Desde luego, no es mi propósito hacer la descripción, por ahora, de esa ascensión prodigiosa del respaldo del pueblo al sueño de Juan Bosch. Deseo retener solamente que el leitmotiv de que se trataba de algo diferente residió en la convicción pública de que habría que hacer cosas distintas.
Cuatro de esas pruebas electorales se reputan como admirables aplicaciones de la sabiduría del pueblo a la hora de escoger: 1996, 2004, 2006 y 2008. En tres de ellas hubo una candidatura sorprendente que, proviniendo del conocimiento y la cultura del libro, tendría que enfrentarse a las complejas tareas del Estado. No haber sufrido desgaste es sólo una prueba de la medida perseverante de la esperanza pública.
Ahora bien, todos esos triunfos sucesivos han entrañado horas de poder, ya prolongadas, y esto plantea riesgos a cargo de las estructuras de administración que se desarrollan.
Esa es una coyuntura temible, pues con frecuencia envanece a los responsables de los distintos planos de dirección pública. Les hace olvidar el origen profundo de su preferencia, así como la naturaleza y las dimensiones de sus obligaciones para con el pueblo.
He ido inquietándome gradualmente con el curso del comportamiento de la organización política de Juan Bosch, hecha poder reiteradamente. Me preocupa advertir que están apareciendo rasgos deslucidos que podrían arrimarle a un colapso de muchas de sus magníficas energías frente a una fe pública que podría terminar por reducirse. Me temo que el apego y la confianza del pueblo no sean indefinidos. He decidido expresarlo públicamente porque me duele sólo pensar en ello. Quizá buscando prevenir decepciones inmerecidas.
El asunto se puede resumir en esto: en la medida en que el PLD deje de ser algo diferente, al menos que así lo perciba el pueblo, mayor será el peligro de la fatiga popular.
El desencanto no se haría esperar si llegare a convencerse de que se han perdido los términos referenciales de la diferencia. Bosch murió siendo el palio para poder gozar de la seguridad colectiva de que eran algo de excepción. Obrar en el poder sin la mística que aquel coloso lograra establecer, es lo que más se parece al suicidio político en plazo imprevisible.
El apego y el apoyo pueden desaparecer cuando menos se espere y de la forma más sorprendente. El referente moral de un Bosch ido podría eventualmente presionar, consciente o inconscientemente, en el respaldo del pueblo. Lo estoy presintiendo con serio pesar.
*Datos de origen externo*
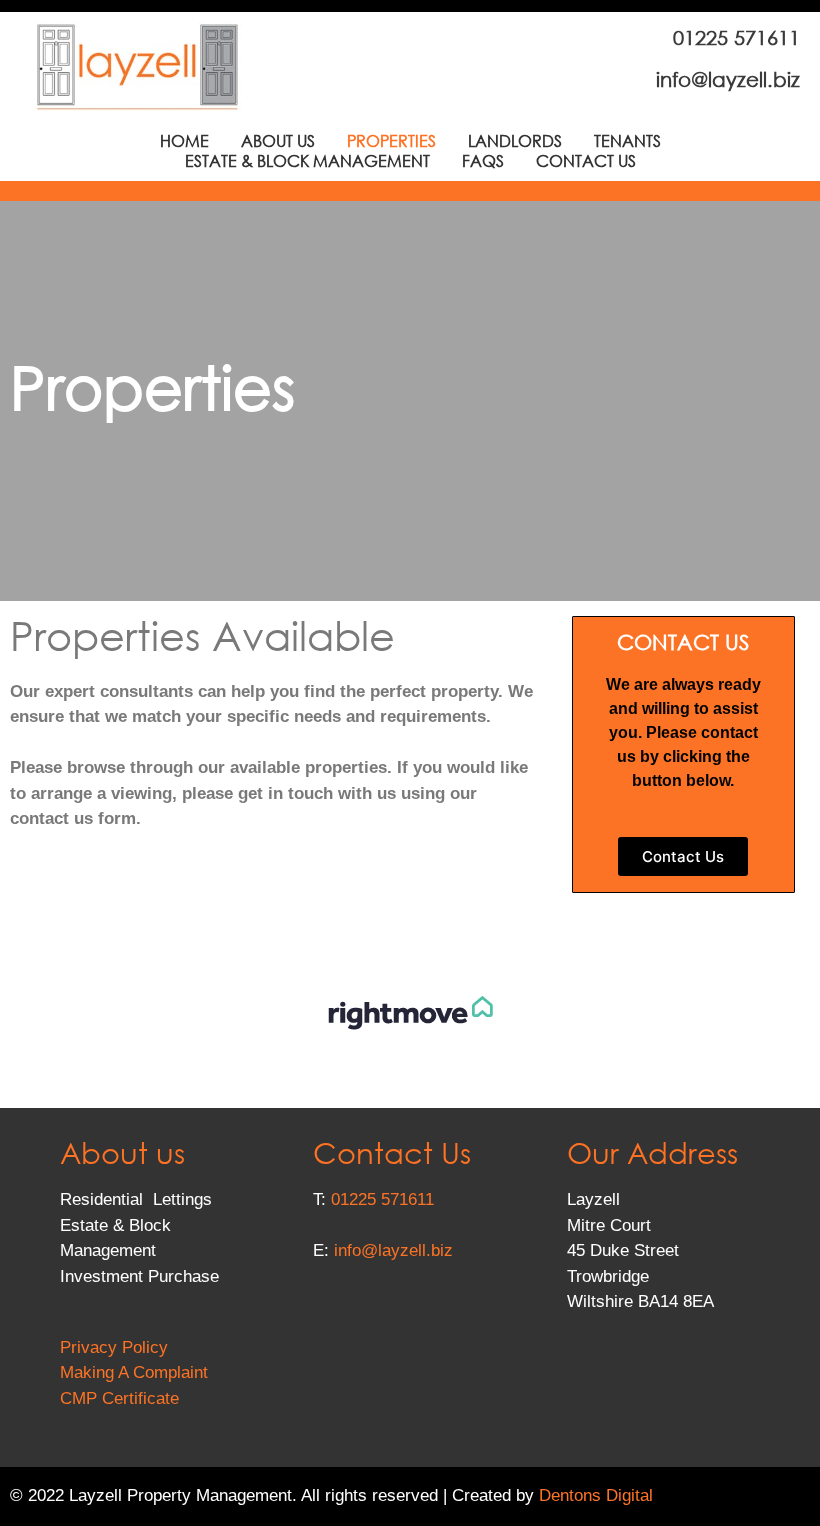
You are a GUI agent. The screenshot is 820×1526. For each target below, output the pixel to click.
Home (184, 141)
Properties (391, 141)
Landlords (515, 141)
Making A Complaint (134, 1372)
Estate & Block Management (307, 161)
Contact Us (586, 161)
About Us (278, 141)
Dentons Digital (596, 1495)
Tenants (627, 141)
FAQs (483, 161)
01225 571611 (382, 1199)
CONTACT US (683, 642)
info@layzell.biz (393, 1250)
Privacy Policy (114, 1347)
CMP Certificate (119, 1398)
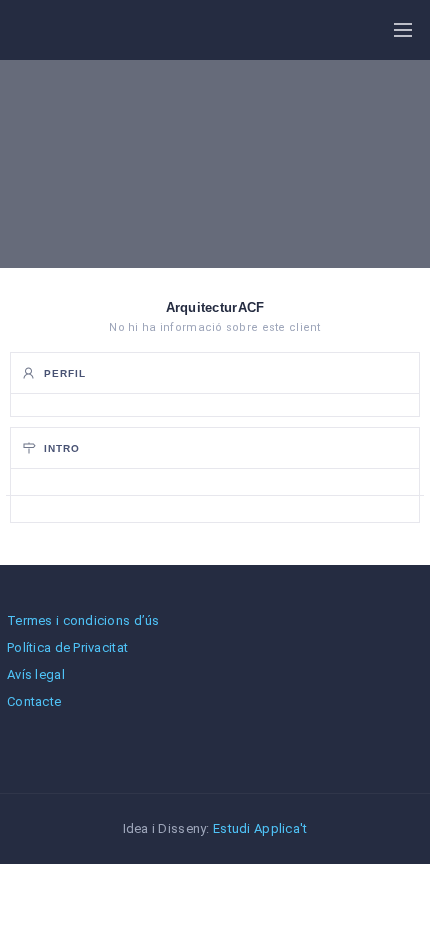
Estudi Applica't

Por cosas como esas he estado advirtiendo sobre temas de gobierno tales como la explotación del oro de los sulfuros. Ésta fue concedida en forma atolondrada por una administración de gobierno díscola. Respetar la continuidad del Estado en una cosa así, exige mucha cautela.
Tener memoria de cuáles fueron los desvelos del ilustre muerto acerca de lo que esa delicada fortuna no renovable significa para el país. Peor aún, ahora cuando se está en presencia de daños ambientales letales y eternos. Tan previsibles que ninguna de las empresas beneficiarias de la concesión ha consentido asumirlos como riesgos de la explotación.
Por otra parte, el partido de Juan Bosch tiene que mantenerse vigilante en esa cuestión de las concesiones de obras públicas. Algunas de ellas que fueran ignominiosas maniobras de la pasada administración, donde los presupuestos permanecen abiertos, imprevisibles y existe un pecaminoso mecanismo de repago. Evitar que el Estado pueda tener compromisos financieros latentes que, a la larga, desvirtuaren la idea de lo que es verdaderamente una concesión.
Repetir tales prácticas es decididamente contraproducente. En fin, me atrevo a pensar que en estos momentos el lema del Partido de la Liberación Dominicana bien podría invertirse como para decir con el puño en alto: “Servir al pueblo para servir al partido. Juan Bosch vive”. Es alerta de amigo. Ninguna otra cosa.